Estelle. – Pas maintenant, Quentin ! Arrête de faire le pitre !
Quentin, en essayant d’entraîner Estelle. – Allez ! Tu as tout le week-end pour travailler. Ay ! Ay ! Ay ! Ay ! Ay ! Ay ! Ay ! Ay !
Estelle. – Laisse-moi, s’il te plaît. Je dois absolument finir ce rapport. Je n’en ai que pour une heure ou deux, pas plus.
Quentin, boudeur. – Bon, bon… Je te laisse travailler, mais tu n’es vraiment pas marrante.
Estelle. – Je te promets qu’après je passe en mode flamenco.
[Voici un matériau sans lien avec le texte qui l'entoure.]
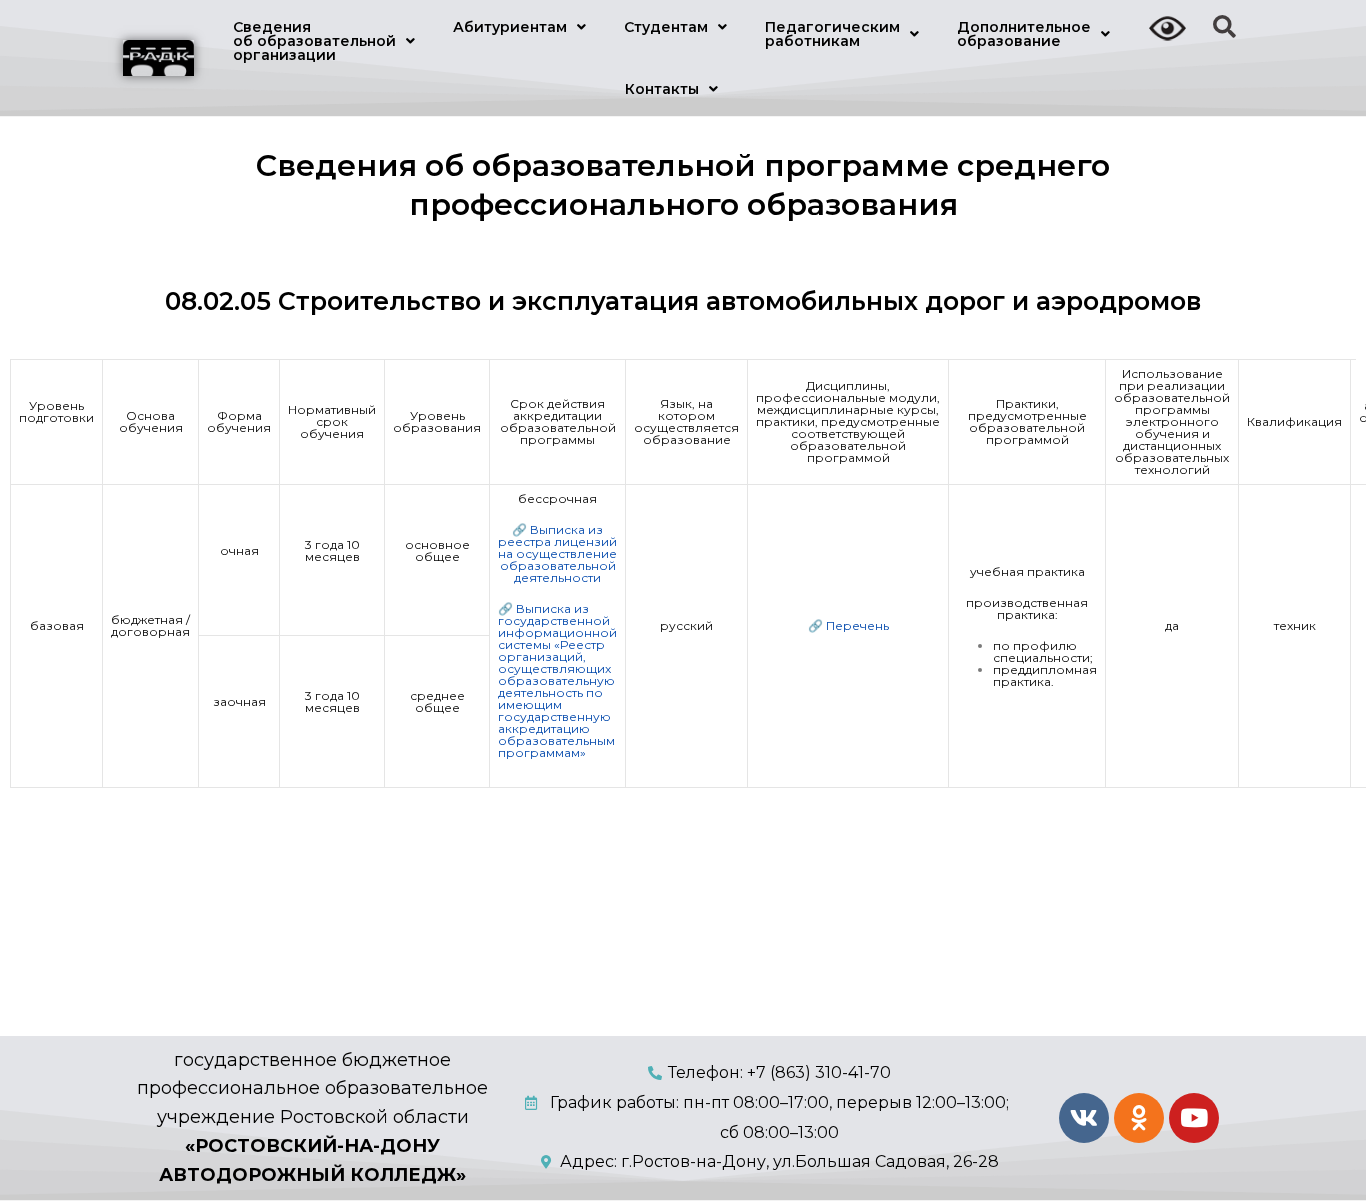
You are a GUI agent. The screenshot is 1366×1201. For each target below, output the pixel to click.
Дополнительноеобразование (1024, 34)
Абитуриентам (510, 27)
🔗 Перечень (848, 625)
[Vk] (1084, 1118)
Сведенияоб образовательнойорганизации (314, 41)
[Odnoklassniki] (1139, 1118)
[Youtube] (1194, 1118)
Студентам (666, 27)
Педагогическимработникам (832, 34)
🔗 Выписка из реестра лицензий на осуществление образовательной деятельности (557, 553)
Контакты (662, 89)
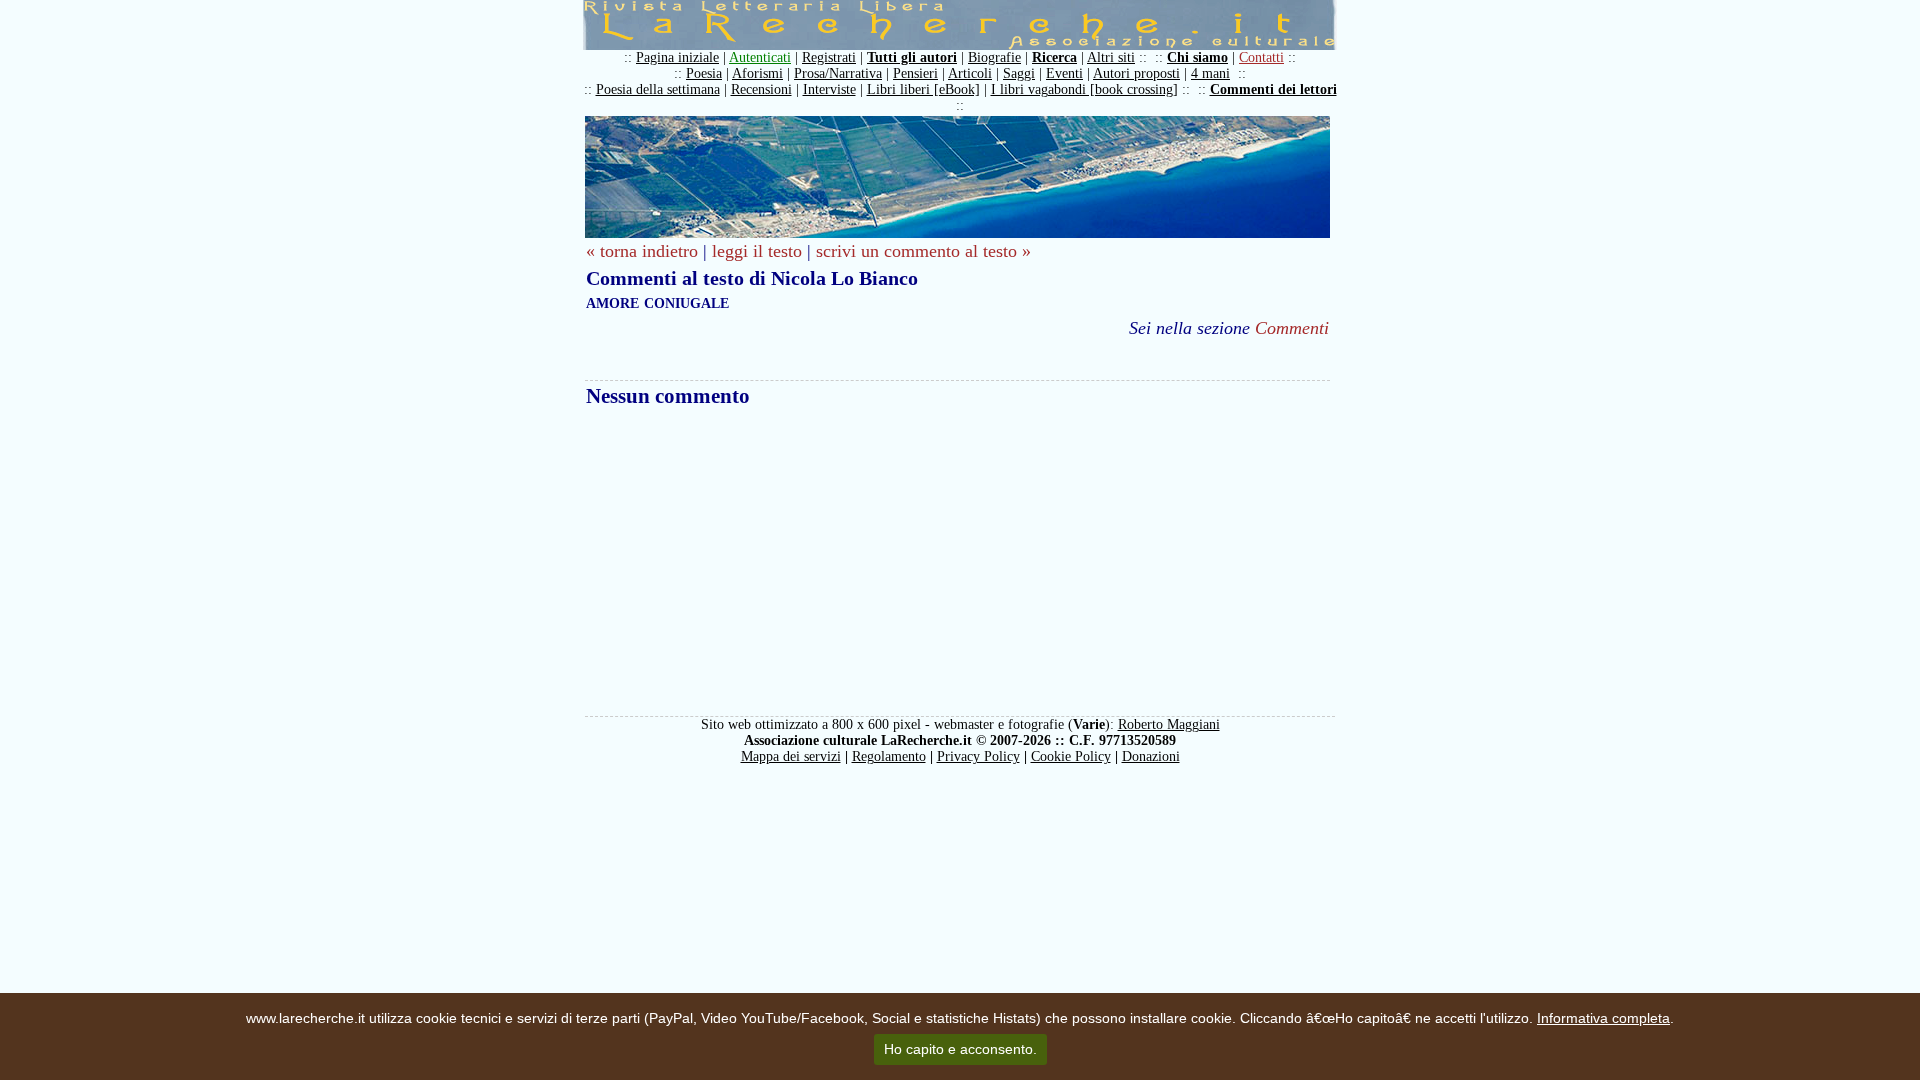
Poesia (704, 73)
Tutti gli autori (912, 57)
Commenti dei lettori (1273, 89)
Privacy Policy (978, 756)
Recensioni (761, 89)
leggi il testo (757, 251)
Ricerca (1054, 57)
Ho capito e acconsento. (960, 1049)
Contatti (1261, 57)
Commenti (1292, 328)
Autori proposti (1136, 73)
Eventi (1064, 73)
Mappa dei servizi (791, 756)
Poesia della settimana (658, 89)
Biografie (994, 57)
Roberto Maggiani (1169, 724)
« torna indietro (642, 251)
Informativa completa (1603, 1018)
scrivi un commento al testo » (923, 251)
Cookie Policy (1071, 756)
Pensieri (915, 73)
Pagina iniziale (677, 57)
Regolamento (889, 756)
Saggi (1019, 73)
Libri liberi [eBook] (923, 89)
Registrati (829, 57)
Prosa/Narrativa (838, 73)
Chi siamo (1197, 57)
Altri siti (1111, 57)
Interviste (829, 89)
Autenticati (760, 57)
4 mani (1210, 73)
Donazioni (1151, 756)
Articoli (970, 73)
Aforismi (757, 73)
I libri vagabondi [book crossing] (1084, 89)
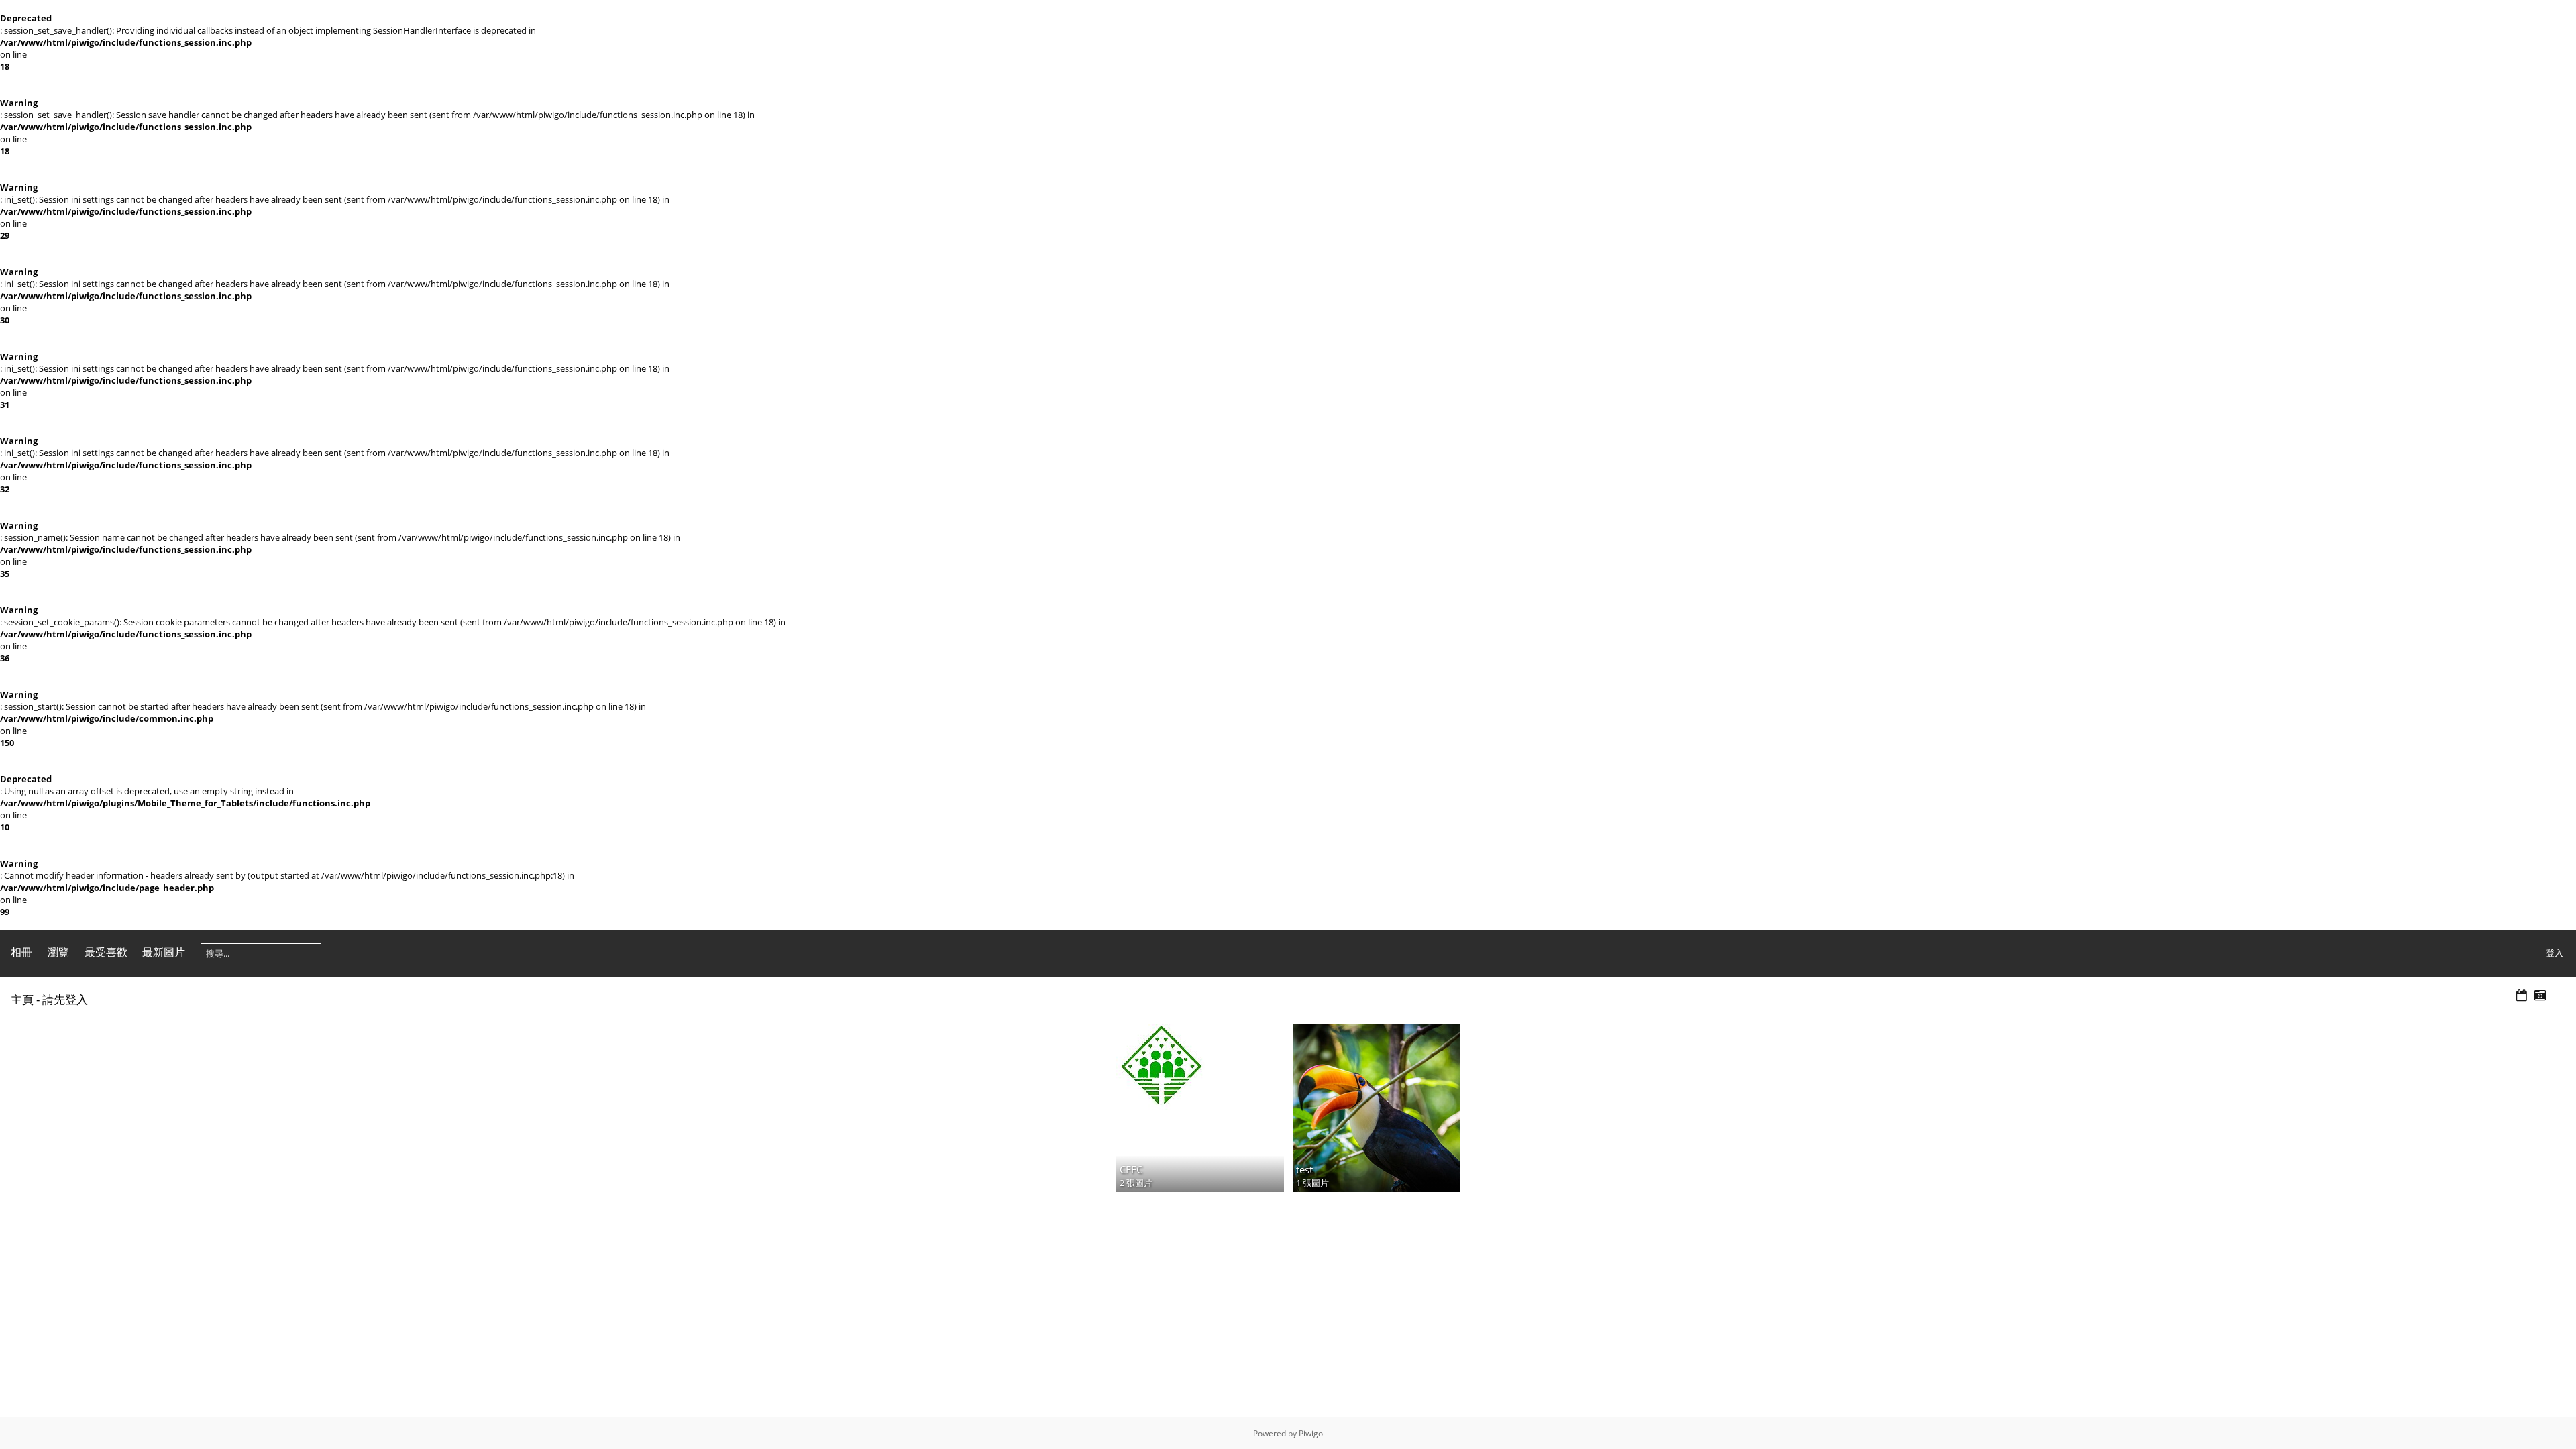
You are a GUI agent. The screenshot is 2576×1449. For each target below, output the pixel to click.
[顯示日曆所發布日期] (2522, 996)
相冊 (21, 952)
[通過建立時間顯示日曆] (2540, 996)
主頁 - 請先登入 (49, 999)
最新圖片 (163, 952)
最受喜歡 (106, 952)
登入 (2554, 953)
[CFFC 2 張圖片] (1200, 1067)
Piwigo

Quentin. – Promis, juré, craché ?
Estelle. – Promis. Pose cette magnifique robe dans la salle d’eau. Je la passerai dès que j’aurai fini.
Quentin. – Sí, señorita. Olé ! (Il sort dans la salle d’eau.)
Estelle. – Ouf ! Allons-y… (Elle se remet au travail.)
Quentin, ressortant de la salle d’eau en chantonnant. – « La Belle de Cadix a des yeux de velours… »
Estelle. – Quentin !
Quentin. – Pardon ! Ça m’a échappé. Bon, je ne peux pas rester comme ça pendant des plombes. Je vais me changer. (En entrant dans la chambre.) « E viva Españ… » Oh ! pardon ! (Il sort dans la chambre.)
Estelle. – Enfin un peu de calme. Alors… « Les perceptives étant ce qu’elles sont, nous pouvons raisonnablement penser que… gna gna gna… » (On sonne. Elle se lève d’un bond pour aller ouvrir.) Ah non ! Jamais je ne terminerai ce rapport. Voilà, voilà ! (Elle ouvre la porte d’entrée et on découvre Bérénice derrière la porte.) Ah !!! (Elle claque la porte et y plaque son dos, terrorisée.) Ah là là !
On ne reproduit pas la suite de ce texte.